> WHAT IS BEING ASKED: Rewrite the data below, swapping "coordinates" for "position" wherever it occurs and changing nothing else. Leave the pictures out.

Begin

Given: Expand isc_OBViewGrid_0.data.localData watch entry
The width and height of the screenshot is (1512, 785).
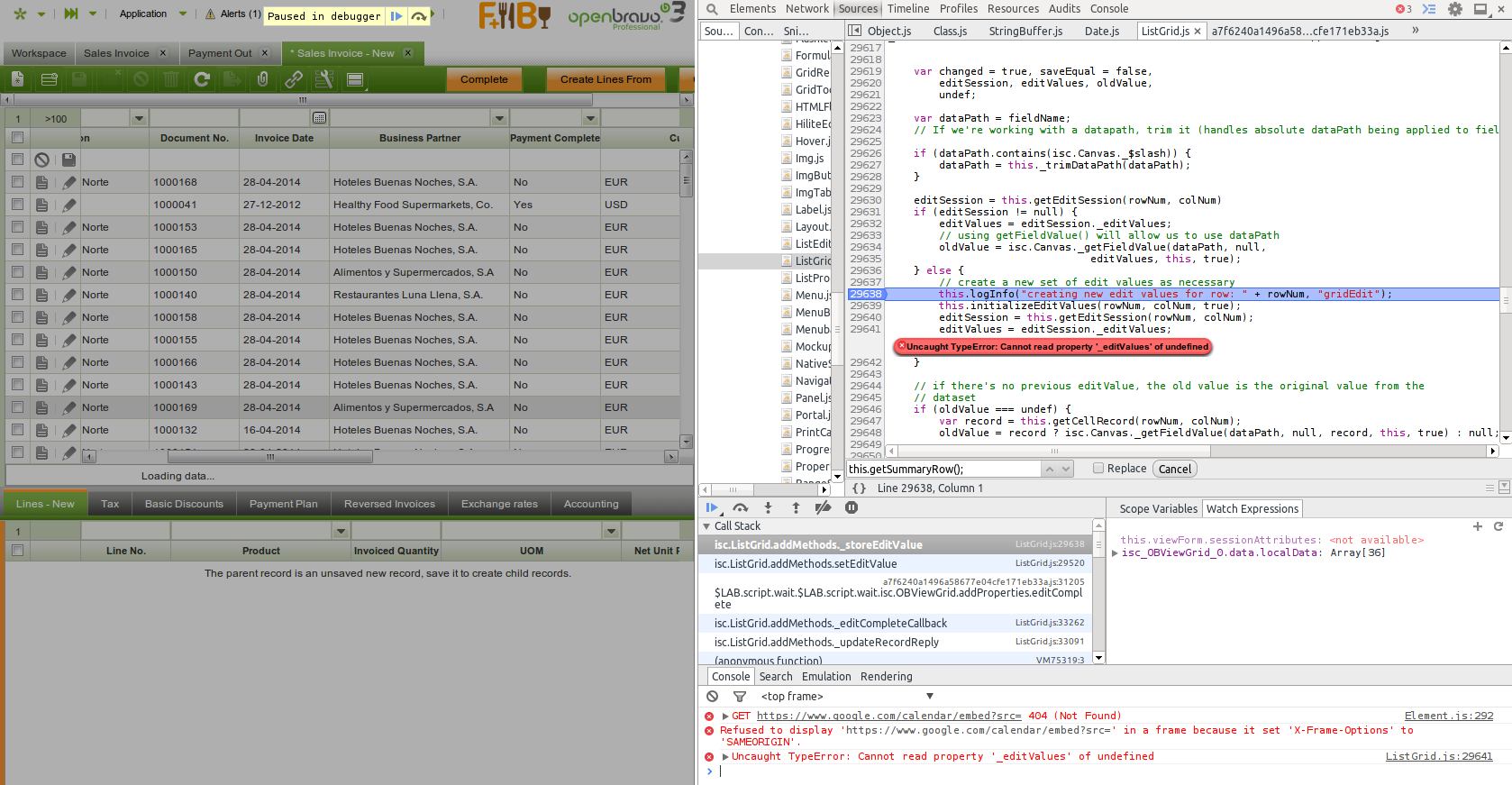Looking at the screenshot, I should coord(1115,553).
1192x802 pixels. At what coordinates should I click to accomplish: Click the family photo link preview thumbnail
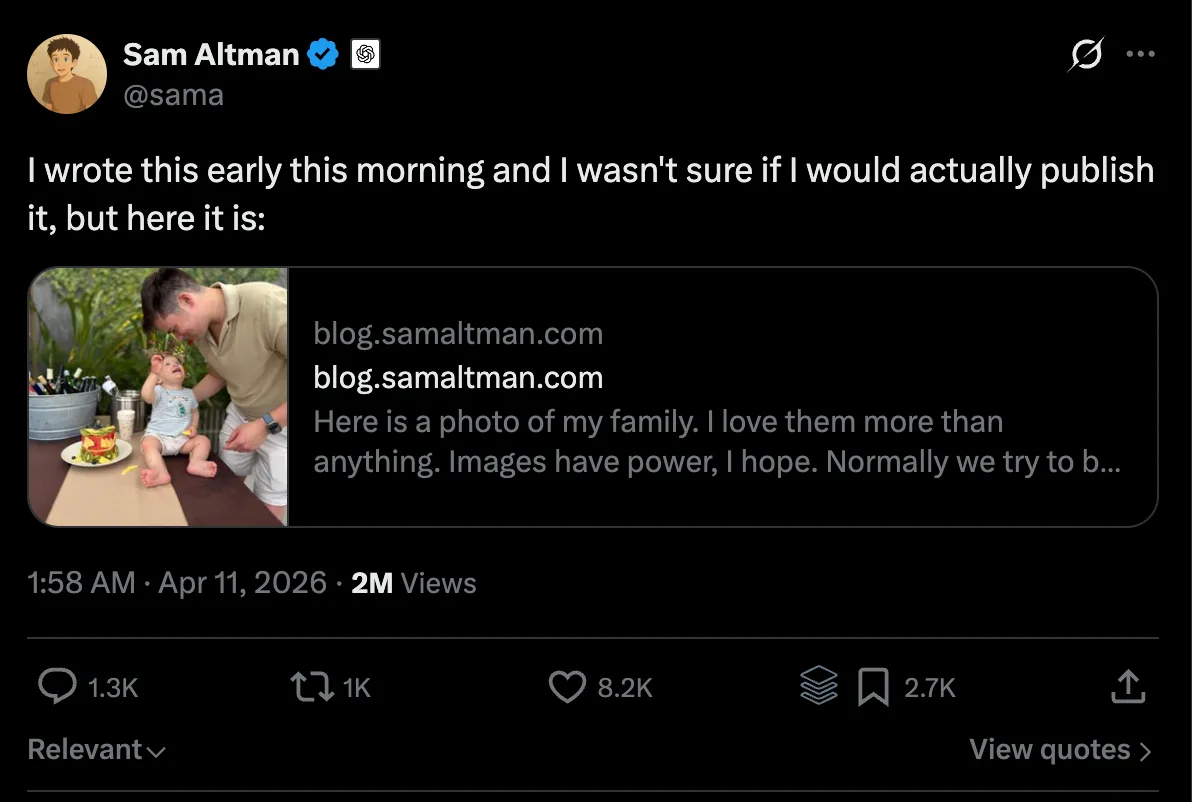[x=158, y=396]
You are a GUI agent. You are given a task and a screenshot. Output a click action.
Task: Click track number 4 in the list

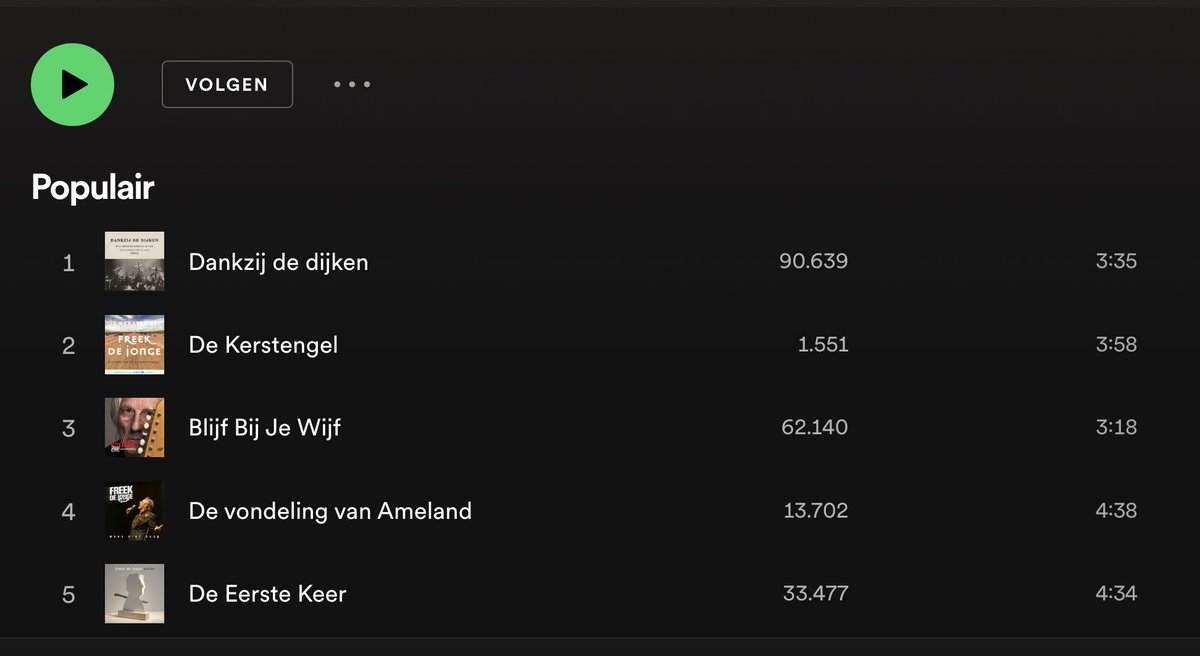point(68,512)
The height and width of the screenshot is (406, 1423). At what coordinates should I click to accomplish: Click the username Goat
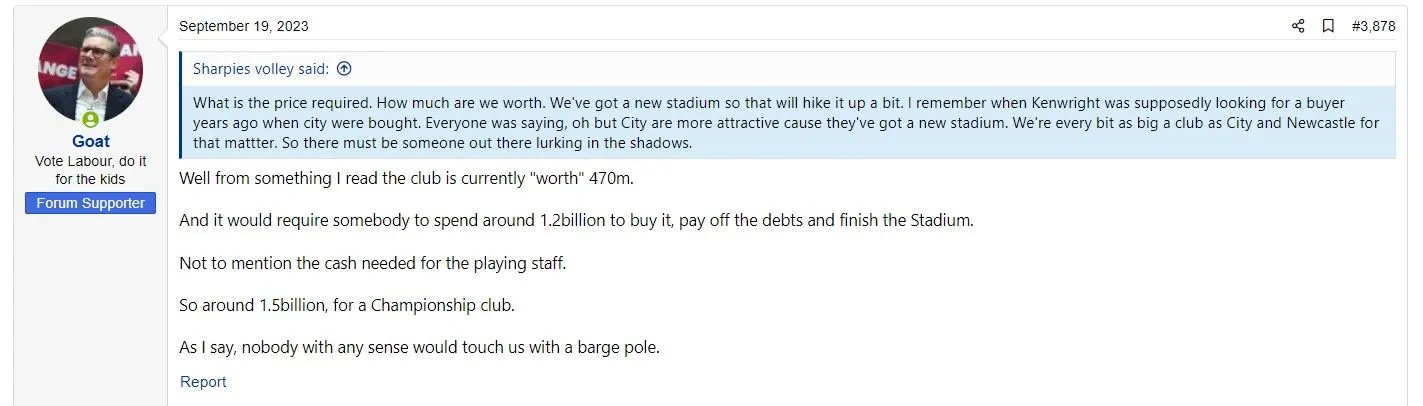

End

> FULL RESPONSE:
Given: Expand isc_OBViewGrid_0.data.localData watch entry
The width and height of the screenshot is (1512, 785).
Looking at the screenshot, I should coord(1115,553).
1192x802 pixels. At what position should I click to accomplish: Click the family photo link preview thumbnail
[x=158, y=396]
You are a GUI agent. You are given a task and a screenshot. Output a click action.
Task: Click track number 4 in the list

point(68,512)
The height and width of the screenshot is (406, 1423). At what position should I click to accomplish: Click the username Goat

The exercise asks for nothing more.